All rocks have a certain degree of porosity, with some rock types having a much higher porosity than others. This means that between the individual grains of the rock, there are small pores which can be filled with a gas (usually air) or a fluid. The commonest pore fluid is water, and the presence of water can vary the friction on a fault to a large degree. As water accumulates in the pore space of a body of rock around a fault, the pressure inside the pores builds. On the interface of a presently stable fault, an increase in pore pressure has the effect of essentially pushing the fault apart at a microscopic level. This pore pressure increase can then decrease the surface area of the individual asperities in contact on the fault, causing them to then fracture and the fault to slip. However, the presence of water may not always cause a reduction in friction.

== Influence of rock type ==

The rock type along a fault can have a large effect on the amount of frictional resistance present. Most crystalline rock types will have a much higher coefficient of friction as opposed to sedimentary rocks, due to their higher cohesion and a greater surface area of asperities. The rock type also controls the effect that water will have on fault friction. Laboratory experiments have proved that the presence of water will promote the rupture of a fault in carbonate rocks (marble). However, these experiments also showed that in silica-bearing rock types (microgabbro), the presence of water may delay or even inhibit the rupture of a fault. This is because when a silica-bearing fault ruptures, the rupture occurs through the "flash melting" (instantaneous melting) of the asperities. In other words, the microscopic grain contacts which hold the fault in place instantly melt due to high stresses. The presence of water delays this "flash melting" basically by cooling the contacts, and keeping them in solid form. In fault through a carbonate, the rupture occurs when these asperities experience a brittle failure. In this case, the water acts as a lubricant which promotes the failure of these asperities. The major controlling factor pertaining to the influence of rock type is not necessarily the composition of the rock, but more importantly the "roughness" of the rock at the fault interface.

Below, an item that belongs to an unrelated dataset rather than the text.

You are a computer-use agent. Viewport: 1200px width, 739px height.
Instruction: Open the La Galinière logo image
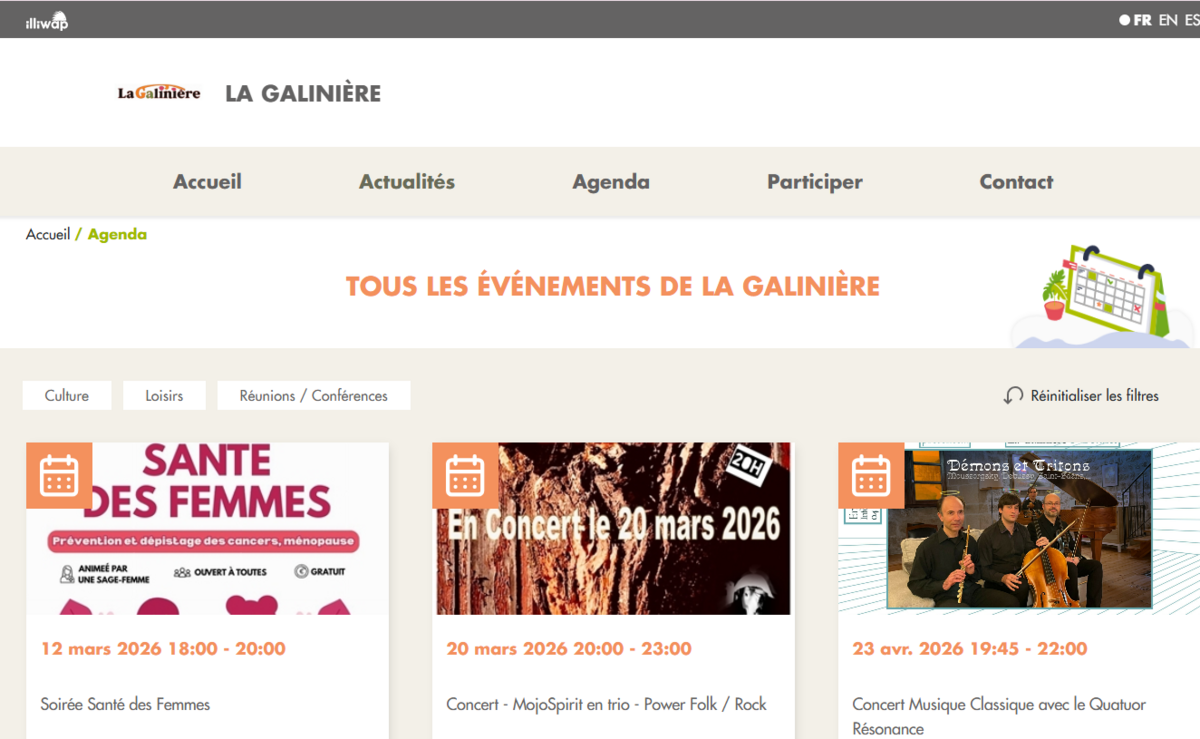[159, 93]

== Fault lubrication (during faulting) ==

Once a fault begins to slip, the initial frictional heat produced by the fault is extremely intense. This is because two rock faces are sliding against each other at a high speed and with a lot of force. Fault lubrication then is the phenomena whereby the friction on the fault surface decreases as it slips, making it easier for the fault to slip as it does so. One method by which this occurs is through frictional melting. As a fault slips, this immense amount of heat causes a thin layer of rock along the fault to become molten. This molten rock (frictional melt), can then expand and work its way into the pores and imperfections on the fault surface. This has the effect of smoothing the fault surface. You can think of this like the difference between trying to rub two pieces of sand paper past each other, then doing the same with two pieces of printer paper. A similar process can occur if there is water present in the rock. As the fault begins to slip, this rapid increase in temperature close to the fault causes the water in the pore space to vaporize. As the water vapor expands, it causes the pores along the fault surface to dilate and thereby creates a smoother surface at the fault interface. This process can actually create a "near frictionless" surface along the fault.

== Pseudotachylytes ==

Fault ruptures generate massive amounts of heat, which usually result in frictional melting. As a fault slips, this layer of molten rock is smeared and spread across the fault surface, and is forced into any other cracks or interstices that may exist in the surrounding rock. After this molten rock cools, the structure it leaves behind is known as a pseudotachylite. These pseudotachylites can form at pressures at or above roughly 0.7 GPa, which equates to deep crustal faulting. Their presence though, can help to identify the location of ancient faults that have since healed.